→ Ejercicios propuestos
a) Según el texto sobre la segunda ola de Covid-19 en la Argentina, ¿por qué creció hace un año la consideración ciudadana del presidente y su gobierno? Responde en una a tres oraciones.
b) Continúa el texto sobre la segunda ola de Covid-19 en la Argentina desde donde termina.

La pandemia de coronavirus coloca al gobierno nacional ante otro gran desafío. Como en marzo y abril de 2020, pero con mucha menor rigurosidad, por ahora, el Poder Ejecutivo debió recurrir a medidas restrictivas para intentar frenar los efectos de la temida segunda ola de Covid-19, que ya impacta en miles de argentinos.
El año pasado el argumento de la cuarentena estricta fue equipar al sistema de salud mientras crecía lentamente el nivel de contagios; ahora de lo que se trata es de mermar la circulación de personas para poder apurar el irregular ritmo de vacunación que estamos teniendo.
Un sector de la oposición criticó las nuevas medidas restrictivas por entender que su aplicación responde más a intereses políticos del oficialismo que a una necesidad sanitaria ante el nuevo avance de la pandemia. Una postura discutible, a no dudarlo, pero que crece en medio de las promesas incumplidas del Gobierno nacional con respecto a la llegada de dosis de vacunas y a la incertidumbre que genera la endeble situación económica.
Hace un año el presidente de la Nación y su gobierno crecieron en la consideración ciudadana, entre otras cosas, por el buen trato que dispensaron a gobernantes de provincias de distinto signo político, incluyendo al jefe de Gobierno porteño, con quienes consensuaron la mayoría de las medidas adoptadas y cuando hubo diferencias priorizaron la búsqueda de consenso.
Sin embargo, la “eterna” cuarentena fue deteriorando aquella sintonía política y generando una crisis económica que ahora le juega en contra a la imagen presidencial y del oficialismo en general.

→ Datos mostrados

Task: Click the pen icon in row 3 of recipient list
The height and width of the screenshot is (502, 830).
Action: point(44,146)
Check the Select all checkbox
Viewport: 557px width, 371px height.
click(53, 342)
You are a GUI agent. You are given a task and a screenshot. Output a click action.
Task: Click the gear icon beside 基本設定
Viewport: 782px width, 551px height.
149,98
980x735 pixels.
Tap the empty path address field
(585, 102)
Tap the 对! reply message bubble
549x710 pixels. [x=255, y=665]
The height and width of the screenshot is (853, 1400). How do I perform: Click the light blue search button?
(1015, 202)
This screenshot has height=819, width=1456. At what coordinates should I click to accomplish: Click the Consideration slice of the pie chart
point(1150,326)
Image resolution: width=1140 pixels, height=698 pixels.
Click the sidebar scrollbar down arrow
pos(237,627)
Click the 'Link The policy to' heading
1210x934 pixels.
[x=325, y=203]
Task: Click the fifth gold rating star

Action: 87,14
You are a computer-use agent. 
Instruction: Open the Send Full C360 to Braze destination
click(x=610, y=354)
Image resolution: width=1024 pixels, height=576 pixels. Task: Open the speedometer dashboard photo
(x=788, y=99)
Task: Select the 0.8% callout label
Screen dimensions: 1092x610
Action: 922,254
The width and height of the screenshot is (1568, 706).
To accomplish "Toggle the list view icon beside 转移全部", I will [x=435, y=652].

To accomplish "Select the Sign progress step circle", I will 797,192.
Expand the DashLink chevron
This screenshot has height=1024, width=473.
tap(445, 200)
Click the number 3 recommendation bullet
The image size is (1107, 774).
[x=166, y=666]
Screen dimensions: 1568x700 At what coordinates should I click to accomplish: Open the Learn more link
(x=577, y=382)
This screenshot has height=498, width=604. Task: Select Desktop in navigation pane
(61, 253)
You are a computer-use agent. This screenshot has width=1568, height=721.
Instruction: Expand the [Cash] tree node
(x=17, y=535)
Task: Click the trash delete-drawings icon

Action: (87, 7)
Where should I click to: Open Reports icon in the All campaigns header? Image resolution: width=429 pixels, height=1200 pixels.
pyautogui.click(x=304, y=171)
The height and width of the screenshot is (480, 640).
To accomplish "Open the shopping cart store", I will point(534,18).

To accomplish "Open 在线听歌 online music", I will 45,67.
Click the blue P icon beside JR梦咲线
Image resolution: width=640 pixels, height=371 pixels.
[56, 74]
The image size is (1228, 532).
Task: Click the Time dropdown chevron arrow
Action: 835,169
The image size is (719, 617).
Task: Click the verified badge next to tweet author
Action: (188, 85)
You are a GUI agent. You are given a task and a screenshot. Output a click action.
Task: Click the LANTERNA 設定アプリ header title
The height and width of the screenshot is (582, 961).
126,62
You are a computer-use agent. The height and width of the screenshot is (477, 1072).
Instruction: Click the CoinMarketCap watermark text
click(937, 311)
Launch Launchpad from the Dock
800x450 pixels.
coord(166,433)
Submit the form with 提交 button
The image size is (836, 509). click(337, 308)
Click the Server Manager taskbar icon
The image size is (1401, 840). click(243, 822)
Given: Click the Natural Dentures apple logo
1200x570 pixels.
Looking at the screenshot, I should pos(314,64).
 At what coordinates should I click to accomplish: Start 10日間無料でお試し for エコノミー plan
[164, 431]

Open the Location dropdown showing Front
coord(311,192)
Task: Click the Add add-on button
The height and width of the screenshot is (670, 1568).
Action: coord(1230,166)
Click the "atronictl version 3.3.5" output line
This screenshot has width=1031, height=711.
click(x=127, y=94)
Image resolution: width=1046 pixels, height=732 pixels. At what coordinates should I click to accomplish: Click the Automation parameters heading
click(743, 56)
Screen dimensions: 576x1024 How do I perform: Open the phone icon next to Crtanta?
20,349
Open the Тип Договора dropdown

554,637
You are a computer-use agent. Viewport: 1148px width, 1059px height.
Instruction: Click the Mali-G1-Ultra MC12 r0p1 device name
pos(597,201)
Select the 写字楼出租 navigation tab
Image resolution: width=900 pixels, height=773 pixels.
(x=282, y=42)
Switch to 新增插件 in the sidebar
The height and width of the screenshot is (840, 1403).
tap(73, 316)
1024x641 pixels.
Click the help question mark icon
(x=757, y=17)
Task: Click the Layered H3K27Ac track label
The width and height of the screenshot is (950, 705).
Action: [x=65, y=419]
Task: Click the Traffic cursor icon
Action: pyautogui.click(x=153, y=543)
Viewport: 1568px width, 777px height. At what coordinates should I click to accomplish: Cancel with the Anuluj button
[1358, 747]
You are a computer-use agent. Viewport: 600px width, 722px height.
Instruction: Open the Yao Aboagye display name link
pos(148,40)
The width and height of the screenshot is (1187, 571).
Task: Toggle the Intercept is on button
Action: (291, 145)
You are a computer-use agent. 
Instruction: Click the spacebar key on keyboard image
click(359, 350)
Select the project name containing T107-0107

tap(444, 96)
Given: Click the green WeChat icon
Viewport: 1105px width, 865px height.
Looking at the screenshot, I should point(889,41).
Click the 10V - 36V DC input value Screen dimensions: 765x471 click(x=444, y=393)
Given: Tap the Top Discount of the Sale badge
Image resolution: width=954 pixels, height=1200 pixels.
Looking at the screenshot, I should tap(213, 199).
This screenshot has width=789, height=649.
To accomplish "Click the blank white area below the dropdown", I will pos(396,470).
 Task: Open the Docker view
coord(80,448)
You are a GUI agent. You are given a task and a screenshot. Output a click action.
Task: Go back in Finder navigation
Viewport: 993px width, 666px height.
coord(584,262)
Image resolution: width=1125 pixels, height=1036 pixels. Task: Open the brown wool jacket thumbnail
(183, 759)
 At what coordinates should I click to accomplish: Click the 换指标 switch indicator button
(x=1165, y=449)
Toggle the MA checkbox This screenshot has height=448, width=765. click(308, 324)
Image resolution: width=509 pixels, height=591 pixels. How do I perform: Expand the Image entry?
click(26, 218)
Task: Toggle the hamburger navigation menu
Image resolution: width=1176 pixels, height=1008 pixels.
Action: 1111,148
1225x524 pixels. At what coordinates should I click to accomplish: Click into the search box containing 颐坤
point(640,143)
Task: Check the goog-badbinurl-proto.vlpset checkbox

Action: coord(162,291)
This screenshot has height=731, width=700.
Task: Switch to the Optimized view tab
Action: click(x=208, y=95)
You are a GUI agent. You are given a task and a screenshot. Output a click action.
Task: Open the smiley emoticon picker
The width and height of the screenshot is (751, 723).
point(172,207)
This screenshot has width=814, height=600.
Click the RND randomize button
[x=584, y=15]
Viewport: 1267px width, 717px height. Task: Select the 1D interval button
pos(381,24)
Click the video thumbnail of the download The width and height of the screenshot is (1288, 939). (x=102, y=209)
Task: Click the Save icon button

→ Respuestas
a) Creció, entre otras cosas, por el buen trato que dieron a gobernantes de provincias de distinto signo político, incluido el jefe de Gobierno porteño. Con ellos consensuaron la mayoría de las medidas y, cuando hubo diferencias, priorizaron la búsqueda de consenso.

b)
En estos días, en una de sus habituales declaraciones radiales, el presidente Alberto Fernández cuestionó duramente a dirigentes de Juntos por el Cambio que criticaron sus medidas calificándolos de “imbéciles” y “miserables”.
Una lamentable desmesura
Como era de esperar, desde la oposición hubo algunas respuestas para nada amigables y fue así como se escuchó decir que el Presidente reacciona “como un barrabrava”, entre otras consideraciones también críticas, pero más atinadas.
Este escenario resulta lamentable para la imagen de nuestro país. Que la Argentina se caracterice por tener un sistema presidencialista fuerte no implica que la máxima autoridad pretenda confrontar en cada intervención pública que tiene, o mantenga con quienes no coinciden con su gestión un desmesurado ir y venir de apreciaciones a través de los medios y las redes sociales. Incluso a veces es al revés, ya que la diatriba generalizada más que demostrar fortaleza puede reflejar debilidad, impotencia para actuar frente a la realidad.
Pero sea de un modo u otro, pretender ejercer una presidencia muy activa, con visible protagonismo, no autoriza a sobrepasar los límites que el decoro de tal investidura constitucional exige.
Se puede disentir en el ejercicio del poder, pero nunca alentando confrontaciones y menos aun descalificando a los adversarios políticos, incluso cuando éstos demuestren una postura equivocada.
Estos malos ejemplos por lo general alientan a las posturas autoritarias que suelen esar presentes en las grandes estructuras políticas. Esas posturas para nada se identifican con lo que debería ser siempre un sistema democrático de elementales consensos entre mayorías y minorías. Ese equilibrio suele ser otra asignatura pendiente de nuestra dirigencia.